In the code below we use some basic trig to determine the x,y position of a button based on a fixed angle (in radians) and a distance (the current value of the translation animation). Extracting this logic to a _buildButton helper function allows us to quickly add new buttons to the menu with their own custom colors and icons.

Also, this animation is rendered with a Matrix4 Transformation Matrix. You can do some amazing things with 3D perspective animations by chaining together different transformations, for example Matrix4.identity()..translate()..scale()..skew();

class RadialAnimation extends StatelessWidget {
    RadialAnimation({ Key key, this.controller }) : 

      // ...omitted

      translation = Tween<double>(
        begin: 0.0,
        end: 100.0,
      ).animate(
        CurvedAnimation(
          parent: controller,
          curve: Curves.linear
        ),
      ),
    
    super(key: key);

    final AnimationController controller;
    final Animation<double> scale;
    final Animation<double> translation;


    build(context) {
      return AnimatedBuilder(
        animation: controller, 
        builder: (context, builder) {
          return Stack(
            alignment: Alignment.center,
            children: [
              _buildButton(0, color: Colors.red, icon: FontAwesomeIcons.thumbtack),
              _buildButton(45, color: Colors.green, icon:FontAwesomeIcons.sprayCan),
              _buildButton(90, color: Colors.orange, icon: FontAwesomeIcons.fire),
              _buildButton(135, color: Colors.blue, icon:FontAwesomeIcons.kiwiBird),
              _buildButton(180, color: Colors.black, icon:FontAwesomeIcons.cat),
              _buildButton(225, color: Colors.indigo, icon:FontAwesomeIcons.paw),
              _buildButton(270, color: Colors.pink, icon: FontAwesomeIcons.bong),
              _buildButton(315, color: Colors.yellow, icon:FontAwesomeIcons.bolt),
              // ...omitted
          ]);
      });
    }

    _buildButton(double angle, { Color color, IconData icon }) {
      final double rad = radians(angle);
      return Transform(
        transform: Matrix4.identity()..translate(
          (translation.value) * cos(rad), 
          (translation.value) * sin(rad)
        ),

        child: FloatingActionButton(
          child: Icon(icon), backgroundColor: color, onPressed: _close, elevation: 0)
      );
    }

Step 4 - Rotate the Entire Set of Buttons

Lastly, let’s rotate the entire stack of buttons. The main difference to note with this animation is that it uses an Interval to stagger the rotation with specific start/end times relative to the total animation timeline.

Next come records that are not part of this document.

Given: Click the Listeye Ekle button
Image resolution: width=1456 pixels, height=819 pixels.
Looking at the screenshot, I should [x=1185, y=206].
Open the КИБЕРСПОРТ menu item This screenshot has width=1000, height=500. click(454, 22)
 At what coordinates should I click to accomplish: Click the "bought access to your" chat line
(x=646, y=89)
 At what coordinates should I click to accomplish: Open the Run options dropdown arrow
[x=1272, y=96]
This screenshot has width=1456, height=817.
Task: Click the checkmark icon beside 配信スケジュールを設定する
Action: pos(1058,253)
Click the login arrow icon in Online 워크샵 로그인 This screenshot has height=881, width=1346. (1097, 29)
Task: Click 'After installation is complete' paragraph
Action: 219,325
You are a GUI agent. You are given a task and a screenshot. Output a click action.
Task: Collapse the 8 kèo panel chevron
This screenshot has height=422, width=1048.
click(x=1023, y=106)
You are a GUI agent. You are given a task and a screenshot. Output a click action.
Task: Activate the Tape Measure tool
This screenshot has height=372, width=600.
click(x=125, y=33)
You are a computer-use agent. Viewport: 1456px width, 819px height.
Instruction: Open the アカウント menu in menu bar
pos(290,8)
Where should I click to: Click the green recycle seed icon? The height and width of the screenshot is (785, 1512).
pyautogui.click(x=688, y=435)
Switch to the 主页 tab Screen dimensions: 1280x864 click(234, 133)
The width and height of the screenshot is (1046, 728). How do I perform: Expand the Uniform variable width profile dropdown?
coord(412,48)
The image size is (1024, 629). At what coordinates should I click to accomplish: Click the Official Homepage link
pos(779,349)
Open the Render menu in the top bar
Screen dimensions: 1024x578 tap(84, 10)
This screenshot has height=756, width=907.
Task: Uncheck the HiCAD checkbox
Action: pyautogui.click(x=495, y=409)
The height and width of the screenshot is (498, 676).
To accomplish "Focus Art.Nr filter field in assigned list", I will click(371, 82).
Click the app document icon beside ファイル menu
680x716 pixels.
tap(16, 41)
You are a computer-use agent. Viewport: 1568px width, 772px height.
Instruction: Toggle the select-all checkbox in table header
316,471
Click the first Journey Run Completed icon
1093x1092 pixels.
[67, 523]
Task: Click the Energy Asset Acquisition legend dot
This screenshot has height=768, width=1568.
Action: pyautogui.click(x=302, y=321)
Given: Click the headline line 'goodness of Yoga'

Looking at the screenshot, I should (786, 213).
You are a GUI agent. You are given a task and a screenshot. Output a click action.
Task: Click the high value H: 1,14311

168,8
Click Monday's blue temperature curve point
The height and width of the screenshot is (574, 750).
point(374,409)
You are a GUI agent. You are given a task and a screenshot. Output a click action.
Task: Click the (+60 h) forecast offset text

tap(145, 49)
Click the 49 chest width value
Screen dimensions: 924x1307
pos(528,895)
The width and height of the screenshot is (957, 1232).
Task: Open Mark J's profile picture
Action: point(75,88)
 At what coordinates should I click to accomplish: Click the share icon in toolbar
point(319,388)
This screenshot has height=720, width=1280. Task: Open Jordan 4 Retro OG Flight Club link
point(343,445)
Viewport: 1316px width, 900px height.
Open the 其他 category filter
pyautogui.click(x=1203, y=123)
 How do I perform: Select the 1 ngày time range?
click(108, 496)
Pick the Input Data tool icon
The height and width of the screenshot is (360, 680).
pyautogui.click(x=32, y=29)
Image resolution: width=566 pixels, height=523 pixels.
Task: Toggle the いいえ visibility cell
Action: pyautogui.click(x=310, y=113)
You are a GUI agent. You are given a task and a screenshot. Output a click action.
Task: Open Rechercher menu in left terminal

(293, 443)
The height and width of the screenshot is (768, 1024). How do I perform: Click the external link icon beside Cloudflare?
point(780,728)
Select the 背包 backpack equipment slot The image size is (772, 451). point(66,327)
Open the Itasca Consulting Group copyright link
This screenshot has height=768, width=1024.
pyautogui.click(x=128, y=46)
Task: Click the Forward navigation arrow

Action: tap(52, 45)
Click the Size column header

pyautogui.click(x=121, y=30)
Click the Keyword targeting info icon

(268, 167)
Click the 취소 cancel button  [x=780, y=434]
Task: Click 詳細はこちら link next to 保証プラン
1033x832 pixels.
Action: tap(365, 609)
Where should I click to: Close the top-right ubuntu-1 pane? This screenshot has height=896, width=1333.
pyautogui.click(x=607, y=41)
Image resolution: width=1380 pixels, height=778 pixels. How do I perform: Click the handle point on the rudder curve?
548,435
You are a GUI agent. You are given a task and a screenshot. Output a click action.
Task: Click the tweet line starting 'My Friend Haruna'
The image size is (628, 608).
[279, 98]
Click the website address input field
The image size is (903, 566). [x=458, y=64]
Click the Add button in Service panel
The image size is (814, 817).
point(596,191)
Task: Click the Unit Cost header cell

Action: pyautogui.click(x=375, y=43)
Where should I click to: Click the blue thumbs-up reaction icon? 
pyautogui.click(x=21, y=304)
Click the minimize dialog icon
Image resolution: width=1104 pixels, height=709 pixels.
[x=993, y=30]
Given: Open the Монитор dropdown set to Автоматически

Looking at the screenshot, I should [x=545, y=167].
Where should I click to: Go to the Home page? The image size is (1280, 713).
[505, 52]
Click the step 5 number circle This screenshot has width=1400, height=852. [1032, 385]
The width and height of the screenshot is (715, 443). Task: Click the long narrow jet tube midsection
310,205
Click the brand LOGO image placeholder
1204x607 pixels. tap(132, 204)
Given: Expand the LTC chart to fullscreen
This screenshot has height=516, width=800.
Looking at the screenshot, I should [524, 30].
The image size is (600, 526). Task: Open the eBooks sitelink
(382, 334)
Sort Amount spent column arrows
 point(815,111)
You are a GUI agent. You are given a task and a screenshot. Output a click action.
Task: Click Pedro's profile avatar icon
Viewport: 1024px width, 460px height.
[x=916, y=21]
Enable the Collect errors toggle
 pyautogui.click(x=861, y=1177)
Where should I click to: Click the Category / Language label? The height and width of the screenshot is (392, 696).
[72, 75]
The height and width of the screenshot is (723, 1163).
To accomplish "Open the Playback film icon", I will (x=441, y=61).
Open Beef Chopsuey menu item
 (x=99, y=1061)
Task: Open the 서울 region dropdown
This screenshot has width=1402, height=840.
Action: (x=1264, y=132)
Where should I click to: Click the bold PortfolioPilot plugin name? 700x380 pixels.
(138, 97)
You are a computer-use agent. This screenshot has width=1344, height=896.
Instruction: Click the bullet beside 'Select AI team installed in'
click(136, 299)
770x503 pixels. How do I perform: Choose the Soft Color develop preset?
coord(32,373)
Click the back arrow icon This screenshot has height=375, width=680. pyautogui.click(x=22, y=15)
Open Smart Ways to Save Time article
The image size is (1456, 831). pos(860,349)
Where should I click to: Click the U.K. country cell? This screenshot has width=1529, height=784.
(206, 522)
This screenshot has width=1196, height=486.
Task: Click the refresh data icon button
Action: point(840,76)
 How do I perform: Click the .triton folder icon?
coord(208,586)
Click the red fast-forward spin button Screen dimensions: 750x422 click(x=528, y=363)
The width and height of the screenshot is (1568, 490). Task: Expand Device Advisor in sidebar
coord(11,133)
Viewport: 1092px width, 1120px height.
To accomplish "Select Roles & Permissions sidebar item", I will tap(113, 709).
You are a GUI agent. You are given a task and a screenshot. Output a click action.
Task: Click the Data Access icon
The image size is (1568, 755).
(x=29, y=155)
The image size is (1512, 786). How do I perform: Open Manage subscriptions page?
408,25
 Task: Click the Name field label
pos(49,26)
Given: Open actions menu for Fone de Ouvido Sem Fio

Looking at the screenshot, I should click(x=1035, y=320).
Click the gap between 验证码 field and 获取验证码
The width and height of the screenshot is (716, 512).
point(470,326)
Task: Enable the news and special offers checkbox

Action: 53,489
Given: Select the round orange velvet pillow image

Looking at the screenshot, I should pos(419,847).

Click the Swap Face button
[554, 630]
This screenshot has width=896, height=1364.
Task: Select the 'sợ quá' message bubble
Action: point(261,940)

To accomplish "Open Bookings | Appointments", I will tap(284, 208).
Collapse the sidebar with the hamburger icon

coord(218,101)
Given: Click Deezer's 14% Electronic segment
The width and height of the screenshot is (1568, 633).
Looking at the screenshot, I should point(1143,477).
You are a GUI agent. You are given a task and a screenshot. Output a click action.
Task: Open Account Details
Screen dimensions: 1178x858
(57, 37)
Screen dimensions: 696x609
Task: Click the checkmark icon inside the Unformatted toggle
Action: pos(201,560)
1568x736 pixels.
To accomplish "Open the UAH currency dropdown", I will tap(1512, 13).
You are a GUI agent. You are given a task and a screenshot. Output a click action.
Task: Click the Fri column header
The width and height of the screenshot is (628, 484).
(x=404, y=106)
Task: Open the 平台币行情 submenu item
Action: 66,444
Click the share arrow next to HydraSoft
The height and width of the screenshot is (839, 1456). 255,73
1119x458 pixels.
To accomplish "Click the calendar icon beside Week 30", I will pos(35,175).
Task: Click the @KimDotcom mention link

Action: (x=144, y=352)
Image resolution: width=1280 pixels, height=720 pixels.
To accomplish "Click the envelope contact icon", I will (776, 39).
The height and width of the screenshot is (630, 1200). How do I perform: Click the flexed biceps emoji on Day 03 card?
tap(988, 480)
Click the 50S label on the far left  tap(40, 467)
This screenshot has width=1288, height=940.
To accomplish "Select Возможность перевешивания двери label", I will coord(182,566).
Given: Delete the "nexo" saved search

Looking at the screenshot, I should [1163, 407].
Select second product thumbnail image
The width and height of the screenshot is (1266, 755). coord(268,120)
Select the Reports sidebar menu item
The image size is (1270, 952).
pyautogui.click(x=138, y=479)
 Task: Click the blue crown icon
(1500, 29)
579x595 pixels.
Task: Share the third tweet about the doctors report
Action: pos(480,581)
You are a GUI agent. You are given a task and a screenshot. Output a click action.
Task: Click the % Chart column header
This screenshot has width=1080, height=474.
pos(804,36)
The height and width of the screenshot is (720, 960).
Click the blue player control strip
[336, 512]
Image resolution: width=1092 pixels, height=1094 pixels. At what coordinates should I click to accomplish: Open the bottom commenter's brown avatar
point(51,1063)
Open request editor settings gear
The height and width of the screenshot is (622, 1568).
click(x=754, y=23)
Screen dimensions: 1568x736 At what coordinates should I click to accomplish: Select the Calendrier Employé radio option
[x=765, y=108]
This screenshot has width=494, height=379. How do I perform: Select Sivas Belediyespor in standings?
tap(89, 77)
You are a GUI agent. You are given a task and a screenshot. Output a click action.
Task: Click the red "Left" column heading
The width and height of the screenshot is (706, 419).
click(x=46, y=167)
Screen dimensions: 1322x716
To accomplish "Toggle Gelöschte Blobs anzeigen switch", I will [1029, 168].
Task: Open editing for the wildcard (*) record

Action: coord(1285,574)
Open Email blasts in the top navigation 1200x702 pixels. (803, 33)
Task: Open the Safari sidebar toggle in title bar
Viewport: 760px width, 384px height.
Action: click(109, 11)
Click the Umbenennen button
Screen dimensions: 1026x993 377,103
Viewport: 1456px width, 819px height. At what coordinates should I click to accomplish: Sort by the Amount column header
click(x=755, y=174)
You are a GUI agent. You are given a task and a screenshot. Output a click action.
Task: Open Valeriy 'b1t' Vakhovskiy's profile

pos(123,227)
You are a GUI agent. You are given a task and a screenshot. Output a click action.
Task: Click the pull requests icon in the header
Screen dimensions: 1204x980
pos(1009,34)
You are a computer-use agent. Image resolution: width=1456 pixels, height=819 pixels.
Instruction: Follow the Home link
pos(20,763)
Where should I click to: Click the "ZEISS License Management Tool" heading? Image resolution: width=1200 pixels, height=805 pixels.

class RadialAnimation extends StatelessWidget {
    RadialAnimation({ Key key, this.controller }) : 
    
    // ...

    rotation = Tween<double>(
      begin: 0.0,
      end: 360.0,
    ).animate(
      CurvedAnimation(
        parent: controller,
        curve: Interval(
          0.3, 0.9,
          curve: Curves.decelerate,
        ),
      ),
    ),
    
    super(key: key);

    final AnimationController controller;
    final Animation<double> scale;
    final Animation<double> translation;
    final Animation<double> rotation;

    build(context) {
      return AnimatedBuilder(
        animation: controller, 
        builder: (context, builder) {
          return Transform.rotate( // Add rotation
            angle: radians(rotation.value),
            child: Stack(
              alignment: Alignment.center,
              children: [...]
            )
          );
      });
    }


}

The End

Animations in Flutter render beautifully, but can become verbose if you’re not careful. Be liberal about extracting logic into helper functions and use AnimatedBuilders to avoid excessive boilerplate.